会社立ち上げ当初から、Web制作をしようという意向はあったのですか?

ありましたね。私が会社を立ち上げた当時は、さまざまな情報がケータイで得られるようになるなど、インターネットの黎明期でした。そんな時代の流れを感じていたので、Web制作には力を入れたいと考えていました。
また、新潟ではWebに特化した会社さんはほとんどなかったことも後押しになりましたね。しかし、会社を立ち上げてすぐには手が出せておらず、本格的にWeb制作をし始めたのは、会社設立から3年ほどしてからです。

服飾業界から転職を考えた際に通っていた学校で、ホームページ制作のやり方も学んでいたのですか?

いえ、独学です。元々は、HTMLを書くのが得意なスタッフがいたんです。依頼がきたら、すべてそのスタッフに任せていました。しかし、現在では一人になり、自分でもきちんとHTMLを書けるようにならなければと、本などで勉強するようになりました。

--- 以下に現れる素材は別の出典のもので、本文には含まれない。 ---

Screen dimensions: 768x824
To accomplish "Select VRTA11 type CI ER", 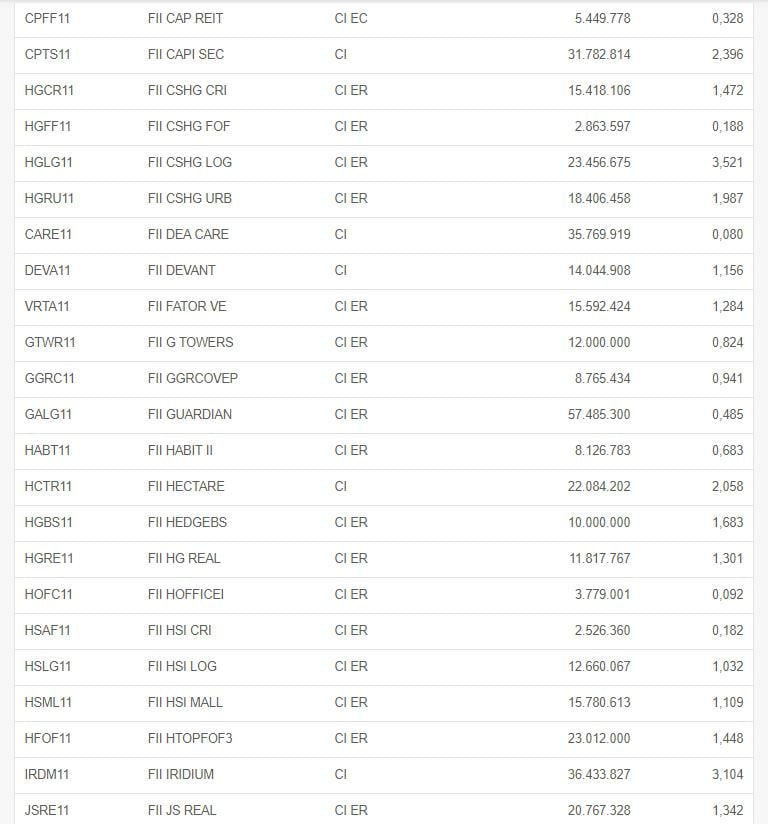I will (351, 306).
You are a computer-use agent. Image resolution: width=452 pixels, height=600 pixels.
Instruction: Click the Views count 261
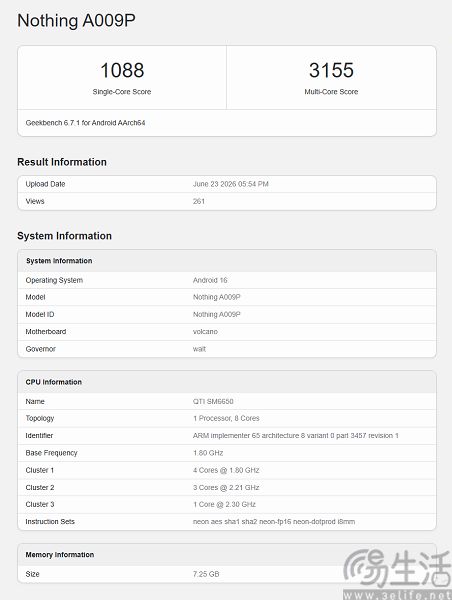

ホームページを制作するうえで大切にしていることを教えてください。

できるだけスマートに書くこと。つまり、そのホームページの主がどういう人で何を伝えたいのか、を誰が見ても分かりやすいように書くことですね。「人間性が見える」ようにデザインするというのが、私の信条です。同じようなホームページを作っていくのではなくて、私の持っているスキルを生かして、クライアントが得意としていることをわかりやすくユーザーに伝えるデザインを行なうことを大切にしています。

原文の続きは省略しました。